Task instructions -> Retype all the data word for word.

Stored data entries ->
====

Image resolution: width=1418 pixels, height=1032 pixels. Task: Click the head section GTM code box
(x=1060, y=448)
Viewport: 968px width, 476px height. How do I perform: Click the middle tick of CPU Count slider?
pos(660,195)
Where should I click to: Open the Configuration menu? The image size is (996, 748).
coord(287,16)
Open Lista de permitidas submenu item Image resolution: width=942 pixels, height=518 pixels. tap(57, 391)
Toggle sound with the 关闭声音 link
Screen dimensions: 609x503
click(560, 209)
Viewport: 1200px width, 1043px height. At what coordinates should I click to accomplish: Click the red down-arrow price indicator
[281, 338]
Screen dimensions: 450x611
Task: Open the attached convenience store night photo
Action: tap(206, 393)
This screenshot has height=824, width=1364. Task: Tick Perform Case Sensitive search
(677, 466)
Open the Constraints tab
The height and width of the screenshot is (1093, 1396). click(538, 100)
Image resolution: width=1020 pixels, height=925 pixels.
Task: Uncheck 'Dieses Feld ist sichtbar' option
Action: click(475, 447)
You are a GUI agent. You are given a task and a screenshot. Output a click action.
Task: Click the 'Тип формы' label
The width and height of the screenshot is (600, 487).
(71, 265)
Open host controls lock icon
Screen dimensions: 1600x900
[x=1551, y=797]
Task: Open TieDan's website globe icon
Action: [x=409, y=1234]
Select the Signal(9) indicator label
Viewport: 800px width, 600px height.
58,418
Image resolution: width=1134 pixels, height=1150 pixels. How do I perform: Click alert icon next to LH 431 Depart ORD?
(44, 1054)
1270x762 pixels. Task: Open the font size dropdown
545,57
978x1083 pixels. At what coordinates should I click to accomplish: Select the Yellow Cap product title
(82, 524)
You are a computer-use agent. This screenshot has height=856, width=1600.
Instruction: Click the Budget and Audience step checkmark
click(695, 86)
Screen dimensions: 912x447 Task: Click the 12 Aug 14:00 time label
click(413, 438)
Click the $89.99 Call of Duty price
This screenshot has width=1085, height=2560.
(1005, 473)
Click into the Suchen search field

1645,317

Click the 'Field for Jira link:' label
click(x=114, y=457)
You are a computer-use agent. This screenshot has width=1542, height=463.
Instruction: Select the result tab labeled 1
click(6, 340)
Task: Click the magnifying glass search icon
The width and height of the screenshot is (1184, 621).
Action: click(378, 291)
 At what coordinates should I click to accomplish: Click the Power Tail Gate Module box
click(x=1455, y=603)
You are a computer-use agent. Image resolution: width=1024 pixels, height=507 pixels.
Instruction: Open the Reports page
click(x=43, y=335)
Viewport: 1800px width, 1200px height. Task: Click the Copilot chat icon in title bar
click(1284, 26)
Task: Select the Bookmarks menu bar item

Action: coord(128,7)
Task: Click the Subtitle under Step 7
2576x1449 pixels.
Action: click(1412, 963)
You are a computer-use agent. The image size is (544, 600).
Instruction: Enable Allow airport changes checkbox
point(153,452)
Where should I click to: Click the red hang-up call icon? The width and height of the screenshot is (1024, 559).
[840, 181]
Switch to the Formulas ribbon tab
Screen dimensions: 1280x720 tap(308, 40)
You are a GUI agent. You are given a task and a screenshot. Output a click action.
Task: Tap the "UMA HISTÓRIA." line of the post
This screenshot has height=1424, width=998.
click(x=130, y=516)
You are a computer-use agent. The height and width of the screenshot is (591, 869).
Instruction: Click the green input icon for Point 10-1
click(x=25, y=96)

====

Result ->
Image resolution: width=1418 pixels, height=1032 pixels. Task: Click the head section GTM code box
(x=1060, y=448)
Viewport: 968px width, 476px height. How do I perform: Click the middle tick of CPU Count slider?
pos(660,195)
Where should I click to: Open the Configuration menu? The image size is (996, 748).
coord(287,16)
Open Lista de permitidas submenu item Image resolution: width=942 pixels, height=518 pixels. tap(57, 391)
Toggle sound with the 关闭声音 link
Screen dimensions: 609x503
click(560, 209)
Viewport: 1200px width, 1043px height. At what coordinates should I click to accomplish: Click the red down-arrow price indicator
[281, 338]
Screen dimensions: 450x611
Task: Open the attached convenience store night photo
Action: tap(206, 393)
This screenshot has height=824, width=1364. Task: Tick Perform Case Sensitive search
(677, 466)
Open the Constraints tab
The height and width of the screenshot is (1093, 1396). click(538, 100)
Image resolution: width=1020 pixels, height=925 pixels.
Task: Uncheck 'Dieses Feld ist sichtbar' option
Action: click(475, 447)
You are a GUI agent. You are given a task and a screenshot. Output a click action.
Task: Click the 'Тип формы' label
The width and height of the screenshot is (600, 487).
(71, 265)
Open host controls lock icon
Screen dimensions: 1600x900
[x=1551, y=797]
Task: Open TieDan's website globe icon
Action: [x=409, y=1234]
Select the Signal(9) indicator label
Viewport: 800px width, 600px height.
58,418
Image resolution: width=1134 pixels, height=1150 pixels. How do I perform: Click alert icon next to LH 431 Depart ORD?
(44, 1054)
1270x762 pixels. Task: Open the font size dropdown
545,57
978x1083 pixels. At what coordinates should I click to accomplish: Select the Yellow Cap product title
(82, 524)
You are a computer-use agent. This screenshot has height=856, width=1600.
Instruction: Click the Budget and Audience step checkmark
click(695, 86)
Screen dimensions: 912x447 Task: Click the 12 Aug 14:00 time label
click(413, 438)
Click the $89.99 Call of Duty price
This screenshot has width=1085, height=2560.
(1005, 473)
Click into the Suchen search field

1645,317

Click the 'Field for Jira link:' label
click(x=114, y=457)
You are a computer-use agent. This screenshot has width=1542, height=463.
Instruction: Select the result tab labeled 1
click(6, 340)
Task: Click the magnifying glass search icon
The width and height of the screenshot is (1184, 621).
Action: click(378, 291)
 At what coordinates should I click to accomplish: Click the Power Tail Gate Module box
click(x=1455, y=603)
You are a computer-use agent. Image resolution: width=1024 pixels, height=507 pixels.
Instruction: Open the Reports page
click(x=43, y=335)
Viewport: 1800px width, 1200px height. Task: Click the Copilot chat icon in title bar
click(1284, 26)
Task: Select the Bookmarks menu bar item

Action: coord(128,7)
Task: Click the Subtitle under Step 7
2576x1449 pixels.
Action: click(1412, 963)
You are a computer-use agent. The image size is (544, 600).
Instruction: Enable Allow airport changes checkbox
point(153,452)
Where should I click to: Click the red hang-up call icon? The width and height of the screenshot is (1024, 559).
[840, 181]
Switch to the Formulas ribbon tab
Screen dimensions: 1280x720 tap(308, 40)
You are a GUI agent. You are given a task and a screenshot. Output a click action.
Task: Tap the "UMA HISTÓRIA." line of the post
This screenshot has height=1424, width=998.
click(x=130, y=516)
You are a computer-use agent. The height and width of the screenshot is (591, 869).
Instruction: Click the green input icon for Point 10-1
click(x=25, y=96)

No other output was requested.